Quant à moi, je suis depuis si longtemps convaincu du rôle joué par l’anthropologie dualiste dans l’étiologie de ces souffrances et catastrophes, je suis si convaincu de la fausseté et de la malignité de ce paradigme binaire, que j’ai décidé, voici de nombreuses années, de consacrer l’essentiel de mes travaux à la recherche, à l’identification et à la compréhension d’une « autre anthropologie ». Je veux dire d’une autre représentation fondamentale de l’être humain qui puisse, parce que plus conforme à la réalité de l’homme et du monde, servir à la précédente d’alternative souhaitable et salutaire. Une telle alternative, à dire vrai, n’était guère éloignée de nous et je n’ai pas eu à chercher bien longtemps. Elle n’est autre, en effet, que cette anthropologie ternaire qui authentifie en l’homme trois hauteurs : celles du corps, de l’âme et de l’esprit, anthropologie dont la nôtre est issue par diminution et repliement.

[…] L’étude de l’évolution à long terme de la mentalité occidentale suggère clairement que le mouvement de descente, qui fit passer notre civilisation de l’antique compréhension ternaire à une lecture dualiste de nous-même et du monde, bien plus qu’un mouvement naturel dû au dépérissement et à l’étiolement spontanée de l’esprit humain fut, selon toute vraisemblance, un mouvement contingent et comme intentionnel de refus et d’éviction, de rejet et d’exclusion de la composition spirituelle.

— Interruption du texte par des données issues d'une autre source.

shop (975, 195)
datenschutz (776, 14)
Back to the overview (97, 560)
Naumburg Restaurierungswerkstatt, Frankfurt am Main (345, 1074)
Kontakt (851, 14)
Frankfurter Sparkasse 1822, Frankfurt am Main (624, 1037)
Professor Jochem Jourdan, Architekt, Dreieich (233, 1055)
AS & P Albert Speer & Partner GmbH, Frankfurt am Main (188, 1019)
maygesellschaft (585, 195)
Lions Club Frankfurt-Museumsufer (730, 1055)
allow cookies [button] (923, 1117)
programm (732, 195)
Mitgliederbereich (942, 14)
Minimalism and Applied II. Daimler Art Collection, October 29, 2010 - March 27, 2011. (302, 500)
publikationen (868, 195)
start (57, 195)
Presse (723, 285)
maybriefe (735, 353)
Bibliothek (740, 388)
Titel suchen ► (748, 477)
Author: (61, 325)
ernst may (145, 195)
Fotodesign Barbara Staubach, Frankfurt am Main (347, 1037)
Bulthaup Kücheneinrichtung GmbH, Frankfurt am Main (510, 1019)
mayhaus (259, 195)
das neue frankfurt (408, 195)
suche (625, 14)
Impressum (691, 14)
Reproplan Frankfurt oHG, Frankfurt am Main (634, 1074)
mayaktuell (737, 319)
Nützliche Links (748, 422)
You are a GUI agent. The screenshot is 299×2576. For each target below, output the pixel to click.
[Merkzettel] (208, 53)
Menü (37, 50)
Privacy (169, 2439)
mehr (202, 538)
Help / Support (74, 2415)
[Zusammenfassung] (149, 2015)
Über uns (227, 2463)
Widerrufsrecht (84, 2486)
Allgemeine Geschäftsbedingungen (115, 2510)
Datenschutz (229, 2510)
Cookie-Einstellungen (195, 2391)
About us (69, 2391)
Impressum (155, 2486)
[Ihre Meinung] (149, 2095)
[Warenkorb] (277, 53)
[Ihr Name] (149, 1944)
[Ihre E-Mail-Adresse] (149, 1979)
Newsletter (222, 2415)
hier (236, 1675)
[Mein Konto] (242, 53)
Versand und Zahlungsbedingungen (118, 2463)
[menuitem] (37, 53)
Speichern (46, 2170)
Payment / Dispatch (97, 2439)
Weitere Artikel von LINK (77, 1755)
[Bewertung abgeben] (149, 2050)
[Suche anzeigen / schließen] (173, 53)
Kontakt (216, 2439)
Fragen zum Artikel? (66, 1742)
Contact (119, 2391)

[Ce livre] est une dénonciation des manœuvres grâce auxquelles la société actuelle se débarrasse de l’esprit – et ainsi aliène ceux-là même qu’elle prétend libérer –, dénonciation dont la connaissance serait aux jeunes gens d’aujourd’hui certainement salutaire et profitable. D’une part, en les incitant à découvrir et aimer cette part qui en eux-mêmes est infiniment plus qu’eux-mêmes, et qui est la seule à pouvoir donner sens à leur vie, d’autre part en les avertissant des pièges et des ruses inventés par la société adulte afin de les empêcher à tout prix de naître à l’esprit et ainsi devenir des hommes libres, je veux dire libérés de cet être préfabriqué (et pratiquement « prédigéré ») avec qui on leur a enseigné à se confondre alors qu’ils ne le sont pas.

 

Source : Extrait de Modernité et désarroi ou l’Âme privée d’Esprit, 2007, Gallimard.